Published Aug 02, 2015In his new hour, Todd Barry took on one of the toughest endeavours in the stand-up world: a show of nothing but crowd work. Despite his unexceptional opener, he effortlessly entertained the late show audience at Comedy Bar within the boundaries of this fantastically spontaneous format.
Barry began his performance by riffing about his opener momentarily forgetting his name during his introduction, then continued the hilarity by talking to an elevator project manager in the front row. When Barry asked him if he enjoyed his job, the man replied with his only elevator-related joke: "It has its ups and downs." Despite its cheesiness, this one-liner got a big laugh sheerly because of how surprising it was to hear a decent joke from the audience. Barry also cleverly used it later in the show as a callback when talking to an air traffic controller about whether he likes his job, then got another witty reply: "I'd say it's more hit or miss." Though Barry was so proficient in crowd work that he didn't need any help from his audience, it was delightfully unusual to get such smart people in the crowd.
In general, the simultaneous thrill and downside of a crowd work show is that although the comedian's talent is what makes or breaks the show, the difference between a good hour and a great one is entirely determined by how interesting the people in the crowd are. Fortunately, most of the audience members had at least one thing for Barry to mine comedy from. Over the course of his set, some of the individuals that Barry spoke to included a bassist for a pop punk band called Bruise Willis and a country folk band called King Cuddy and the River; a Todd Barry super-fan; a nerd with a fledgling Dungeons and Dragons podcast; and the cofounder of company that makes brain-sensing headbands to help people focus during meditation. Additionally, Barry skilfully derived similarly great humour from some less interesting people, such as an unemployed girl who used to work in retail and a graphic designer who was vague about whether he was self-employed.

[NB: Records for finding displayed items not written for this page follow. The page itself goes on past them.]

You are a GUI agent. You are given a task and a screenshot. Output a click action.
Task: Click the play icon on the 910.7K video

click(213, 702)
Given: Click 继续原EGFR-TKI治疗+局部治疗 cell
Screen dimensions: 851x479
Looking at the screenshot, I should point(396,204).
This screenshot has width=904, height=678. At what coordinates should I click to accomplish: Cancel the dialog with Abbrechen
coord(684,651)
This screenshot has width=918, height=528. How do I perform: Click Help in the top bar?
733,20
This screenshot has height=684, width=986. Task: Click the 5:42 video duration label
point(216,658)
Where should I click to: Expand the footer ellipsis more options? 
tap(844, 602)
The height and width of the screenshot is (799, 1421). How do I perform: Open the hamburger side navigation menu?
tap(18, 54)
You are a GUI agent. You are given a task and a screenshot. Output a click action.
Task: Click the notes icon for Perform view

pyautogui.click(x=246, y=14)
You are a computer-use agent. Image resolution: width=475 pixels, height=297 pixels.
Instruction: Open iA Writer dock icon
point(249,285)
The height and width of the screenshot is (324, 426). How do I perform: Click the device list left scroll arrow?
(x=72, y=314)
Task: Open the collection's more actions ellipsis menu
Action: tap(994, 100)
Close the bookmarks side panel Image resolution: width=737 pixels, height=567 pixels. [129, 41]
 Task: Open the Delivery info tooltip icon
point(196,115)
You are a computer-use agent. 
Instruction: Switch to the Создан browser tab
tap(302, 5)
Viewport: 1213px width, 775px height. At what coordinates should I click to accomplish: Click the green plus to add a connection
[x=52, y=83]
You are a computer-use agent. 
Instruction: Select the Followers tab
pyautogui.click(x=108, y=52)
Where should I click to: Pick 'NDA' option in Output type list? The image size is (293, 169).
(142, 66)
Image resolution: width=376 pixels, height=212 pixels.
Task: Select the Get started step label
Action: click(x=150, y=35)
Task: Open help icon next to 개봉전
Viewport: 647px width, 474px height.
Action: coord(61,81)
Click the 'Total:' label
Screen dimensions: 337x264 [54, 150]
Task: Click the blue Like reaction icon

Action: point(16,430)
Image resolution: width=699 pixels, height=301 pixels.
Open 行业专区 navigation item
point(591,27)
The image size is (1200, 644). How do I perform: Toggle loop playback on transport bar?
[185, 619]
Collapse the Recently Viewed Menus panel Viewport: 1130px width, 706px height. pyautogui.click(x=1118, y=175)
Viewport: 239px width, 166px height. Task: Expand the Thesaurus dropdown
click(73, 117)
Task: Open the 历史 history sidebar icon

However, not every part of the show was outstanding. Despite Barry's incredible effort, the substitute teacher and his friend in the second row briefly weighed down the momentum of the performance by being relentlessly bland. Moreover, opener Tim Gilbert was uninspiring. Though I've seen him do well in the past, he was unfortunately absentminded in his delivery, and his set was forgettable despite his comical closing joke.